What needs to be done >> Turn every line from the first one below down to the line containing "click(x=60, y=391)", both included, into a JSON list of strings with one string per line and blank lines left out.

+++

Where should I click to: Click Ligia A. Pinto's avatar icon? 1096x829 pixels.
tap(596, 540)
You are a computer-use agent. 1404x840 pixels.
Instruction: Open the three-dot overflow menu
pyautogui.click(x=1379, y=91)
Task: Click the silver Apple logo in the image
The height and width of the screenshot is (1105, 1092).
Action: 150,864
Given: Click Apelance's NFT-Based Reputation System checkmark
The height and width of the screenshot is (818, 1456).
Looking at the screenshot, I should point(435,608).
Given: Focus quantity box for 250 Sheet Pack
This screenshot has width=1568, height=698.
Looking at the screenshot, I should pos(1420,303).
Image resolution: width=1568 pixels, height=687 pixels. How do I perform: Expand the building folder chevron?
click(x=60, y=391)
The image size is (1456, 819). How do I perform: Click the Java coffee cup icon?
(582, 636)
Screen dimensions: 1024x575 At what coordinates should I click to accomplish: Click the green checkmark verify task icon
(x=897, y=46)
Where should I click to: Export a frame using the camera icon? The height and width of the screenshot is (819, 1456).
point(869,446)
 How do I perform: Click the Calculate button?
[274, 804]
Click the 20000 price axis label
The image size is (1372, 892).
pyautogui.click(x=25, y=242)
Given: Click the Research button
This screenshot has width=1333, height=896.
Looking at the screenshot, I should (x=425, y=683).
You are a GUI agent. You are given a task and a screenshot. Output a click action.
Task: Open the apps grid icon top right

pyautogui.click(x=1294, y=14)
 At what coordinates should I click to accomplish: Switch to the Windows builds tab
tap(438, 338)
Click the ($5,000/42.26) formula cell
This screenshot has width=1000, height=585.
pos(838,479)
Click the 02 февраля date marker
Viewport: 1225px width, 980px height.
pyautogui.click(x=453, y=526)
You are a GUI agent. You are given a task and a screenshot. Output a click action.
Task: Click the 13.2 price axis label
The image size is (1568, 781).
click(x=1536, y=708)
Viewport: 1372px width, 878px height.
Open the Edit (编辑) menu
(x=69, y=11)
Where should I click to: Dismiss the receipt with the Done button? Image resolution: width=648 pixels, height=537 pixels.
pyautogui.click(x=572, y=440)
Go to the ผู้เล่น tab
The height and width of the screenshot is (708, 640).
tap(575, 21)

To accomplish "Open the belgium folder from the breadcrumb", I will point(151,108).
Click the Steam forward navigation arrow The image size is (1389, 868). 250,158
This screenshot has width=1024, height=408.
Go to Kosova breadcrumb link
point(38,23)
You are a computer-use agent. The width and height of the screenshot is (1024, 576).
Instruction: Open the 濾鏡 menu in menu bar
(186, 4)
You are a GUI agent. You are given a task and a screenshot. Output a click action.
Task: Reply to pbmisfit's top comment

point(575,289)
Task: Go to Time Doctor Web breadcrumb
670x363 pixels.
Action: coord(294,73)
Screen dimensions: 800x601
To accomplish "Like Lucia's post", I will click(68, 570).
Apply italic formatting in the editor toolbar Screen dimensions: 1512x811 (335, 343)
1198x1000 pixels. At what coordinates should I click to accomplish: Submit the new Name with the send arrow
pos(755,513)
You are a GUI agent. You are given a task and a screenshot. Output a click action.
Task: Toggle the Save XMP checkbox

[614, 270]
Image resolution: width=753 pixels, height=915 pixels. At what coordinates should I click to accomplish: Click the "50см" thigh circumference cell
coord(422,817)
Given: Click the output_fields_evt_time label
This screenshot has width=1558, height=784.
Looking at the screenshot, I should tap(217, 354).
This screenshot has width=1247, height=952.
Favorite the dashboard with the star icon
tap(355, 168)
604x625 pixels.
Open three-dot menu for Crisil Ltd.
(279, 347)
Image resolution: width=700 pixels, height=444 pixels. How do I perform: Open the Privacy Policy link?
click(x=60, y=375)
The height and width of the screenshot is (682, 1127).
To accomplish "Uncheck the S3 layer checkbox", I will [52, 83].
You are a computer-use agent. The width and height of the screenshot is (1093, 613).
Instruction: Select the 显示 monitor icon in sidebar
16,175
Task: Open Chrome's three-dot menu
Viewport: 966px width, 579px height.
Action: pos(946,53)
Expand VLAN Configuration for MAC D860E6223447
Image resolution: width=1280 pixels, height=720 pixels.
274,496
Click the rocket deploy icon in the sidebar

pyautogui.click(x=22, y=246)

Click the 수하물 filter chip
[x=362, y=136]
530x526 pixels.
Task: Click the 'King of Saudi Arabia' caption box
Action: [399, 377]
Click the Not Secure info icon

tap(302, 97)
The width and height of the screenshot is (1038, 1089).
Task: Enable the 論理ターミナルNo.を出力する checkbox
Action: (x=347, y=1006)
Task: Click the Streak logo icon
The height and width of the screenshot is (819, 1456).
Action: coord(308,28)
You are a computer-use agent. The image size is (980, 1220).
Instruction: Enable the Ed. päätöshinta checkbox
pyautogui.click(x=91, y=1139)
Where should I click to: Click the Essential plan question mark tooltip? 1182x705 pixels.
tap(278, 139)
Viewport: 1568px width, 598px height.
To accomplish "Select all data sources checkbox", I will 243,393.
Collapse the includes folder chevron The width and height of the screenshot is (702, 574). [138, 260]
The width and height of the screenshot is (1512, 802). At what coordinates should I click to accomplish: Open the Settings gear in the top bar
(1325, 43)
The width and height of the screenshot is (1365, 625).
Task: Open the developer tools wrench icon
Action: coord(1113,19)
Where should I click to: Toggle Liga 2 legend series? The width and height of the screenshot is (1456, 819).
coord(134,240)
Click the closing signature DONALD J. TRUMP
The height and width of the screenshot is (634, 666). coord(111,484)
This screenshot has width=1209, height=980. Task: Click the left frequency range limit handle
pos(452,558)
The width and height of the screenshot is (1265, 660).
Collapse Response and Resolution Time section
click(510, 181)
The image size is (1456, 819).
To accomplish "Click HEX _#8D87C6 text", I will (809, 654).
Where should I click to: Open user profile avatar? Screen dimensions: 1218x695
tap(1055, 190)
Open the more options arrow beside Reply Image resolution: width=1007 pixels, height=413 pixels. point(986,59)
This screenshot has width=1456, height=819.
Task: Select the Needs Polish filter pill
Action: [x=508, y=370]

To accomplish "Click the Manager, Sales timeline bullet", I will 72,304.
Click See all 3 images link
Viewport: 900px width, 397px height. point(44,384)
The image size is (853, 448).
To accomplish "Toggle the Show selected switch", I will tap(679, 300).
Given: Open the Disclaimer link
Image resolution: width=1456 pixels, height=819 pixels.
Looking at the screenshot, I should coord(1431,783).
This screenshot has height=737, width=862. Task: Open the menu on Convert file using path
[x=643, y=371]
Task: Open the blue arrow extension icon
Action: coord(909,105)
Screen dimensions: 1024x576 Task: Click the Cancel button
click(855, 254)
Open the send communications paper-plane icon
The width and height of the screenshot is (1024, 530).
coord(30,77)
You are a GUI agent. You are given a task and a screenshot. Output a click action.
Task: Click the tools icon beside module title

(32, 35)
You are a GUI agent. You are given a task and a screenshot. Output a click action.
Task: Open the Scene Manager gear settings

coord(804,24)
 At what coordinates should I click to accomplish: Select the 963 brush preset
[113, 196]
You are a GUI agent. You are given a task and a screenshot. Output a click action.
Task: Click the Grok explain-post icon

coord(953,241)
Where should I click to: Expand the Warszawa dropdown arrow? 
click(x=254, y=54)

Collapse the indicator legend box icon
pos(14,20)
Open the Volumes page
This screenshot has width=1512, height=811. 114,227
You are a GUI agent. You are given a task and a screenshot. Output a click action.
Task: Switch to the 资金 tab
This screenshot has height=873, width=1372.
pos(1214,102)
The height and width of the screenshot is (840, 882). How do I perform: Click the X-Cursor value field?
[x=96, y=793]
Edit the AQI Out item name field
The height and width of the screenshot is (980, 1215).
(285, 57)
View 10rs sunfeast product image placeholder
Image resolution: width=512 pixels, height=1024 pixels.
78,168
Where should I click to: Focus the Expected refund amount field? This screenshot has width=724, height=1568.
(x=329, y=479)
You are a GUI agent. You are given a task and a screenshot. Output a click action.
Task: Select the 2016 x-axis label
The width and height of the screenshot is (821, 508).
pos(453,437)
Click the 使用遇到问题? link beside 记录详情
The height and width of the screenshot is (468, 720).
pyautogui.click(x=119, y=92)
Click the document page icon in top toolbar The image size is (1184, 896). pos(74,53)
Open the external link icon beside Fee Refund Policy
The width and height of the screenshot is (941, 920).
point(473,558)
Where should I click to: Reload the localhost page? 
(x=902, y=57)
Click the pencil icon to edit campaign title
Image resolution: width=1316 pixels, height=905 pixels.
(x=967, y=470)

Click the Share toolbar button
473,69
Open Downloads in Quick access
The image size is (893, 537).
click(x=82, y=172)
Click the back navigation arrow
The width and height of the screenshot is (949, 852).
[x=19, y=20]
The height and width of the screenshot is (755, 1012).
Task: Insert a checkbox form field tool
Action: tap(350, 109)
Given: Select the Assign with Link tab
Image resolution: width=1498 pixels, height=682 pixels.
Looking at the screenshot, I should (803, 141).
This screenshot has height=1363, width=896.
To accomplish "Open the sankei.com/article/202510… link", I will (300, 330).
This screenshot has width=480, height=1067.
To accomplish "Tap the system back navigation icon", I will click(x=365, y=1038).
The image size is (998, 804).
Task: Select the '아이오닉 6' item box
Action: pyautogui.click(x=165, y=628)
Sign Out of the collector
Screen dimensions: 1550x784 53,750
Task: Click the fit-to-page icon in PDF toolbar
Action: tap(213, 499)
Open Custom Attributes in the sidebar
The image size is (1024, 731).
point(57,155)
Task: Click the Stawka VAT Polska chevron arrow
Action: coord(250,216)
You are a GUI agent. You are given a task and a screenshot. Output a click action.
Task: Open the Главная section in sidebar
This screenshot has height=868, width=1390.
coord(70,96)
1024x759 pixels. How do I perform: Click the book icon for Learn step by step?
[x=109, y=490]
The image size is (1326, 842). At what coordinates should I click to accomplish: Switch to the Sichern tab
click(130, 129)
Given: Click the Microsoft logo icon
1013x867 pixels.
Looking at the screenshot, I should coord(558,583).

+++

Complete answer >>
[
  "Where should I click to: Click Ligia A. Pinto's avatar icon? 1096x829 pixels.",
  "tap(596, 540)",
  "You are a computer-use agent. 1404x840 pixels.",
  "Instruction: Open the three-dot overflow menu",
  "pyautogui.click(x=1379, y=91)",
  "Task: Click the silver Apple logo in the image",
  "The height and width of the screenshot is (1105, 1092).",
  "Action: 150,864",
  "Given: Click Apelance's NFT-Based Reputation System checkmark",
  "The height and width of the screenshot is (818, 1456).",
  "Looking at the screenshot, I should point(435,608).",
  "Given: Focus quantity box for 250 Sheet Pack",
  "This screenshot has width=1568, height=698.",
  "Looking at the screenshot, I should pos(1420,303).",
  "Image resolution: width=1568 pixels, height=687 pixels. How do I perform: Expand the building folder chevron?",
  "click(x=60, y=391)"
]